**Saved entries:**

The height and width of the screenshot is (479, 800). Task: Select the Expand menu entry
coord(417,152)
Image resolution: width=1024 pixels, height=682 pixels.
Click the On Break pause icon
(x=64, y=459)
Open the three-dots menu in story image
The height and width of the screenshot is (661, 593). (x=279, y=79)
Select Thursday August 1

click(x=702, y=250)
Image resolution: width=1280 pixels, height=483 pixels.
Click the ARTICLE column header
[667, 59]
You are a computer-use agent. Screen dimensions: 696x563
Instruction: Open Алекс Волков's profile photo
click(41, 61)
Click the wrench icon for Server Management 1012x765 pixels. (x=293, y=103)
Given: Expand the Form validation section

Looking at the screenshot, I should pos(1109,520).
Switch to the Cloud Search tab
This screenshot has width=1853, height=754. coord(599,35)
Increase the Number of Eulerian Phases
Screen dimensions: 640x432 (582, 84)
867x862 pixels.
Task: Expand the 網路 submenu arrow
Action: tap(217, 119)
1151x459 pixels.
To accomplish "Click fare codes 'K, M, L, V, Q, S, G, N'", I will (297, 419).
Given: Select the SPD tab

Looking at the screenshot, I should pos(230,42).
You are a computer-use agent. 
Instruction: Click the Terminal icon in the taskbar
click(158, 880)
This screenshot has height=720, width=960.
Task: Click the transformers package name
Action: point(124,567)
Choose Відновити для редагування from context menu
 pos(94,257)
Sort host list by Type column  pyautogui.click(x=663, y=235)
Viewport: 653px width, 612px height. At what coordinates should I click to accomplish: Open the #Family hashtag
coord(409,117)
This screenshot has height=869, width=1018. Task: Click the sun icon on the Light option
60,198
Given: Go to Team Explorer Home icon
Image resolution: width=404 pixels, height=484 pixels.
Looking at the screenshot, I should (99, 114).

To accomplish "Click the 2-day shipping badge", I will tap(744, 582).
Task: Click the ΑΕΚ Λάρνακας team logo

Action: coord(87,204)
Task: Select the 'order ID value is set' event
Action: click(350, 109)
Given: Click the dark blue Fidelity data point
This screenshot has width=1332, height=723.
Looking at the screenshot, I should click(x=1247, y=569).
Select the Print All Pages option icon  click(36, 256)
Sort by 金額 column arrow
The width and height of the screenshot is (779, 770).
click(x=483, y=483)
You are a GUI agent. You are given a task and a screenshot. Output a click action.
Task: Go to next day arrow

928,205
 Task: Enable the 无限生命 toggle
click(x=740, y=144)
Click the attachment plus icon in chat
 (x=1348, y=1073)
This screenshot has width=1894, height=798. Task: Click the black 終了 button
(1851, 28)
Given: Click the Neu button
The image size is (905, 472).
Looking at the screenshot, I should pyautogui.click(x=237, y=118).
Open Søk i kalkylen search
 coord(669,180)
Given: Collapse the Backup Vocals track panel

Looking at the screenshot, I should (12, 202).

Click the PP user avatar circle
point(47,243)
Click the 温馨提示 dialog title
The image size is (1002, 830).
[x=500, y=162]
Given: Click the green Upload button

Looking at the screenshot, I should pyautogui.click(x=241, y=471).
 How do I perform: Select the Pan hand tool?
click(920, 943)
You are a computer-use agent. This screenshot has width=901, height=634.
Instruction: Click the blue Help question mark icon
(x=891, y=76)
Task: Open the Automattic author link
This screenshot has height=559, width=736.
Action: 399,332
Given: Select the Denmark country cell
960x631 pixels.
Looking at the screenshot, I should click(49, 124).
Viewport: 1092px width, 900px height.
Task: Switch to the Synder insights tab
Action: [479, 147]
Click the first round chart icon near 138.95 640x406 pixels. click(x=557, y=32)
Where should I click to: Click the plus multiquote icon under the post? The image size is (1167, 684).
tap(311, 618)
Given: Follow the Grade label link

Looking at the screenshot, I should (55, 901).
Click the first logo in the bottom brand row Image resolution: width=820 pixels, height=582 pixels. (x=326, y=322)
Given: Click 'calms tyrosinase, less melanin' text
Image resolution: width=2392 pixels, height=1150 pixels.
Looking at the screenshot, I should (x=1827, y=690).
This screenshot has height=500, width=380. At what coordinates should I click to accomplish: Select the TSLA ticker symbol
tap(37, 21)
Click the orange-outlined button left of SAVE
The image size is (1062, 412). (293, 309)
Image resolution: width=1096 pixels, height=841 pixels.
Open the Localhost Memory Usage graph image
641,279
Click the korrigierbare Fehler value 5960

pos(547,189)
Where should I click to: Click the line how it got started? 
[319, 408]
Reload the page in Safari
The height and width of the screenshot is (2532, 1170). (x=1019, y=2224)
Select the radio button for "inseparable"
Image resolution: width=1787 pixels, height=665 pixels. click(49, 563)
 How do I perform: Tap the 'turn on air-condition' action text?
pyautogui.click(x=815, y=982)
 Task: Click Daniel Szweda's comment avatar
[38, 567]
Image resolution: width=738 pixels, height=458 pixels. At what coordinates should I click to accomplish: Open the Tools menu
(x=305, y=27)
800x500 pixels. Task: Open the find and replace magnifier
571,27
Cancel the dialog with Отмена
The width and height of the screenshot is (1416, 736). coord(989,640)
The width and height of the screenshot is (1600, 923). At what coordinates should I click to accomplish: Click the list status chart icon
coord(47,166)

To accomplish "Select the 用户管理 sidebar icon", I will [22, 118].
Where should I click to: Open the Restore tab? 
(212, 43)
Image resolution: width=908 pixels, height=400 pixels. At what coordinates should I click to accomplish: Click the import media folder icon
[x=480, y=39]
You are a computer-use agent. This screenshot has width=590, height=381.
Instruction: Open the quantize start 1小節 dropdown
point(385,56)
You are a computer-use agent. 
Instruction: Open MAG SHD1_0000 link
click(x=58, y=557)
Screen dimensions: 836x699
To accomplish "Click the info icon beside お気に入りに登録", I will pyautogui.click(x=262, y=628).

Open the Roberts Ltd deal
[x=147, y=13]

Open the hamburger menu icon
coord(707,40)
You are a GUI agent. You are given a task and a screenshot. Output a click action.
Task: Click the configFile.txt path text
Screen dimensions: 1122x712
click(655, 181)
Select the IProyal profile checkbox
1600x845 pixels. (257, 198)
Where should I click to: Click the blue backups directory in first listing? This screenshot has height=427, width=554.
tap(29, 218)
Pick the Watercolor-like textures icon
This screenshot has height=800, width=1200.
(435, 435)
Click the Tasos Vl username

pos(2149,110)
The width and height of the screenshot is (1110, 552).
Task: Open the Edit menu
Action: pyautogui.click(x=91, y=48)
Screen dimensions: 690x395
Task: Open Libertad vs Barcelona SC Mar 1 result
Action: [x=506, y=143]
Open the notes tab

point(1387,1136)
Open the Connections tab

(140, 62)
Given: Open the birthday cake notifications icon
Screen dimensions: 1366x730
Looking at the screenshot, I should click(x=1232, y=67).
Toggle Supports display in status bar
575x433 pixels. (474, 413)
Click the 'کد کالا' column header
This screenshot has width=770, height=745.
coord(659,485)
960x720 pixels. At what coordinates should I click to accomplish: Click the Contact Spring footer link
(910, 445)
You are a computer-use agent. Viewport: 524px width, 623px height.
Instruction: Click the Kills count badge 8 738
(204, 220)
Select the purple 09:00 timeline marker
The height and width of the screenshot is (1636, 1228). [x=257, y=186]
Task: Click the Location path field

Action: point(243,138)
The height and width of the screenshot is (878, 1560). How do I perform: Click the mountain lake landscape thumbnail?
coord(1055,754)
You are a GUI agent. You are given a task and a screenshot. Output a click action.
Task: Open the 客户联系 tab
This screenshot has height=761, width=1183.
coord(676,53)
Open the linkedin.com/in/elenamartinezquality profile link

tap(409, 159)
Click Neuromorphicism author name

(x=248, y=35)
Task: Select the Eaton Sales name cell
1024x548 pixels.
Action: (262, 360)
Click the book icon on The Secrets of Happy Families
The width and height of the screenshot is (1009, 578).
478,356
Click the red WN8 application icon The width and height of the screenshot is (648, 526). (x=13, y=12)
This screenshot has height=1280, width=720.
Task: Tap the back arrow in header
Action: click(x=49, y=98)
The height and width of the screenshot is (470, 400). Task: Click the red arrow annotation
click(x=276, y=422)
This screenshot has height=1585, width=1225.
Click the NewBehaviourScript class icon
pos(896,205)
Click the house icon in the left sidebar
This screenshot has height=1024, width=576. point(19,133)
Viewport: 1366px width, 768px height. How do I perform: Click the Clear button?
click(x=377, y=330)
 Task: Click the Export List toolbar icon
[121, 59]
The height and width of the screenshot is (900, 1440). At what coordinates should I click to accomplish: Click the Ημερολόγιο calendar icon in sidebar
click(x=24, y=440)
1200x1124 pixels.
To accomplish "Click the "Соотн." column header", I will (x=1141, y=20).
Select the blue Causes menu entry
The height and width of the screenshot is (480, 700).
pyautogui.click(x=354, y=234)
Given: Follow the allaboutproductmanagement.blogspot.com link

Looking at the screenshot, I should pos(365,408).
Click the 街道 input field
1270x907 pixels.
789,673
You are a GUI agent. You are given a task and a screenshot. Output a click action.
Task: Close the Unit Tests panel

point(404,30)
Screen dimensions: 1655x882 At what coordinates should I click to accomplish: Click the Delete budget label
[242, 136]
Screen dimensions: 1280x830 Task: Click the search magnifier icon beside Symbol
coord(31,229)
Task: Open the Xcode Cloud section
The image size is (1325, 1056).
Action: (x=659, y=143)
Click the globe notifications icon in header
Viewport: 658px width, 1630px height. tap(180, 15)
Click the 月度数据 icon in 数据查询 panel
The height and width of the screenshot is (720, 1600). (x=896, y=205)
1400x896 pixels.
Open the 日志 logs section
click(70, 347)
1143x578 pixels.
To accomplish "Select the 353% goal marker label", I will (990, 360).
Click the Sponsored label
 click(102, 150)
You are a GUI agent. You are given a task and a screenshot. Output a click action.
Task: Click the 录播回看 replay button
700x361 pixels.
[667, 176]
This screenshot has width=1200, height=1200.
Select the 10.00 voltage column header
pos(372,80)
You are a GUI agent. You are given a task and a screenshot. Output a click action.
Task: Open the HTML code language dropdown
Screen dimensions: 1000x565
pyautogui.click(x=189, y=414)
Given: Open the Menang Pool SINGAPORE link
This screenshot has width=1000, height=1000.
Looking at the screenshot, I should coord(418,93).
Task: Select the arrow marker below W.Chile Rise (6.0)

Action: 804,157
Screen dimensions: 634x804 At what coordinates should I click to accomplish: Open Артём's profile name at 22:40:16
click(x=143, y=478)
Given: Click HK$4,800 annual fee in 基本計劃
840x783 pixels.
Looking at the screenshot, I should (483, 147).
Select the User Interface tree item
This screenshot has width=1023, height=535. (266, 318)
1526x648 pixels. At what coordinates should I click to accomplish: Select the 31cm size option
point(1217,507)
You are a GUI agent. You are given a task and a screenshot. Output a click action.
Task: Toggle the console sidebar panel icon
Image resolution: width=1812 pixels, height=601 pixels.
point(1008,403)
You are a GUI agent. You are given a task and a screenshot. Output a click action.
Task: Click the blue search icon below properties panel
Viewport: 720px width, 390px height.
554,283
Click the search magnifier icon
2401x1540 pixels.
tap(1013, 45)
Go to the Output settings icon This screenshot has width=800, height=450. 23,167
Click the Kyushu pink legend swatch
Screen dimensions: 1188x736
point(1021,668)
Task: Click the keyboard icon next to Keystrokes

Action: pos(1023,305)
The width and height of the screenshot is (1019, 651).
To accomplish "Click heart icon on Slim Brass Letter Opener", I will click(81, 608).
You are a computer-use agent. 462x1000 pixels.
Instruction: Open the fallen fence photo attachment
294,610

**EXERCISE DIRECTIONS:**
Among the records above, repeat exactly the line with "Instruction: Click the Terminal", the line with "Sort host list", and every line in between, and only those.

**ANSWER AREA:**
Instruction: Click the Terminal icon in the taskbar
click(158, 880)
This screenshot has height=720, width=960.
Task: Click the transformers package name
Action: point(124,567)
Choose Відновити для редагування from context menu
 pos(94,257)
Sort host list by Type column  pyautogui.click(x=663, y=235)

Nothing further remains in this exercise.